# Aim of the exercise:
Starting at the top of the records, output every line through the one that contains "Task: View the Polaroids category", keeping each exactly as it appears.

Records from a data collection
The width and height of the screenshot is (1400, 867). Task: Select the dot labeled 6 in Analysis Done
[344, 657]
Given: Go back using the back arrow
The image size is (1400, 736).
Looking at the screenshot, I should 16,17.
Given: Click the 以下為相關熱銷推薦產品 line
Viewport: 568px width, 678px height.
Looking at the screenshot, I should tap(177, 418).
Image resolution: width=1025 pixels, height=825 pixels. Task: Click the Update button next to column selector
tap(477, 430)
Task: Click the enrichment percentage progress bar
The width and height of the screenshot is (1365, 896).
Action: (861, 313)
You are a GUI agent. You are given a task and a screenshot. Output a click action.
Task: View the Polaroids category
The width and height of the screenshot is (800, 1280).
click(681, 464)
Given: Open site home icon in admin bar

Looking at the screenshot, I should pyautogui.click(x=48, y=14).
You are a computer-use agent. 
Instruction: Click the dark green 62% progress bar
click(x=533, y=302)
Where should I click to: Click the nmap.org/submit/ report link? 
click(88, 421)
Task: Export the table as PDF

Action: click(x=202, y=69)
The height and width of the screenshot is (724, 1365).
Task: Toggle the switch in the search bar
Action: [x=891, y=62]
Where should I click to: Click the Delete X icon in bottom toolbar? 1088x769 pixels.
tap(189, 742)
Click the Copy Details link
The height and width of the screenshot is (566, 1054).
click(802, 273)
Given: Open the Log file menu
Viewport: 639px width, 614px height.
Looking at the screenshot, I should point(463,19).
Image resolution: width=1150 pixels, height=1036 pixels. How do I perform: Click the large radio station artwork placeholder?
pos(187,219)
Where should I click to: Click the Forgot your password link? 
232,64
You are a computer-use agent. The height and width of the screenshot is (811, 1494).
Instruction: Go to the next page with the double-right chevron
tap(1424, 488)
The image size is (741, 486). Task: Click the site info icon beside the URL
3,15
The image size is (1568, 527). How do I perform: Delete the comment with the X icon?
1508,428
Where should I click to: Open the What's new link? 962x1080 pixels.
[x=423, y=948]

# Solution for this problem:
The width and height of the screenshot is (1400, 867). Task: Select the dot labeled 6 in Analysis Done
[344, 657]
Given: Go back using the back arrow
The image size is (1400, 736).
Looking at the screenshot, I should 16,17.
Given: Click the 以下為相關熱銷推薦產品 line
Viewport: 568px width, 678px height.
Looking at the screenshot, I should tap(177, 418).
Image resolution: width=1025 pixels, height=825 pixels. Task: Click the Update button next to column selector
tap(477, 430)
Task: Click the enrichment percentage progress bar
The width and height of the screenshot is (1365, 896).
Action: (861, 313)
You are a GUI agent. You are given a task and a screenshot. Output a click action.
Task: View the Polaroids category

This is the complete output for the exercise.